| | 要旨トップ | 目次 | | 日本生態学会第73回全国大会 (2026年3月、京都) 講演要旨 ESJ73 Abstract |
一般講演(ポスター発表) P1-500 (Poster presentation)
植物寄生菌によって植物体に形成される菌えいの組織は植物と菌類の複合体であり、肥大成長の初期から胞子を放出して枯死するまでの過程で、その構成要素を劇的に変化させていく。そのため、菌えいを発生基質とする昆虫類は、菌えいの成長段階に応じて異なる食性のものへと移り替わっていくことが予想される。そこで本研究では、植物寄生性の担子菌Laurobasidium hachijoenseによってヤブニッケイの樹皮に形成される菌えい(ヤブニッケイもち病)を対象に、菌えい上に成立する昆虫群集のターンオーバーがそれらの潜在的な食性によって説明できる可能性を検証した。
伊豆諸島の八丈島において、2025年5月〜2026年1月の間、複数回にわたって菌えいを採取し、実験室下で発生した昆虫を捕集した。各昆虫は形態およびDNAバーコーディングによって同定し、既知の食性情報から菌食者、植食者、および腐食者などに分類した。

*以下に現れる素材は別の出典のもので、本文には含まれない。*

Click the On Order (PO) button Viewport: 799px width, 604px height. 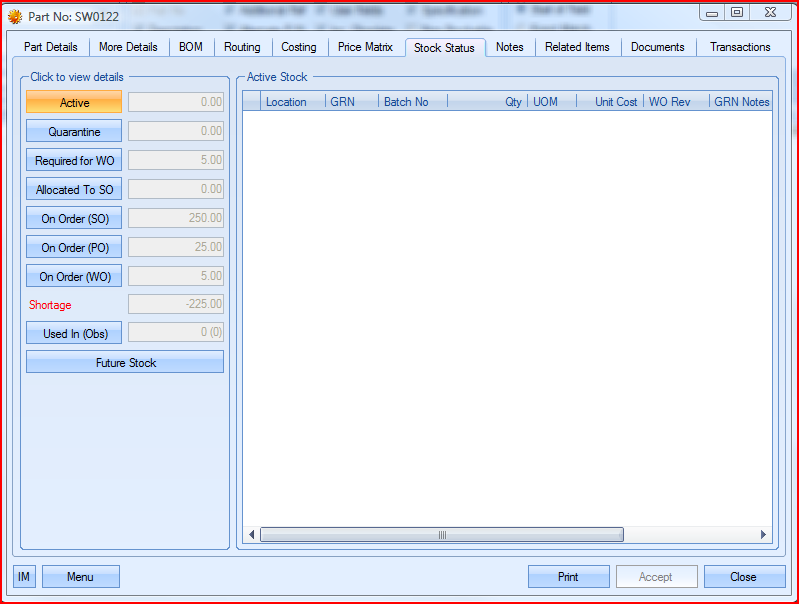[x=74, y=248]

集計の結果、菌えいサンプルから計5目約20種の昆虫が得られたが、昆虫群集は時期によって大きく異なっていた。それらのうち、植食者は菌えい形成の最初期にのみ見られた。菌食者は全期間を通して見られた。腐食者は菌えいが枯死・乾燥する発生後期に多く見られた。この時間変動に主に寄与していたのは鱗翅目群集の変動だった。以上のことから、菌えい上の昆虫群集のターンオーバーは、利用可能な資源の構成変化に応答していると考えられた。本発表ではさらに、各昆虫の生活史についても踏まえ、菌えい上での昆虫の群集動態について議論する。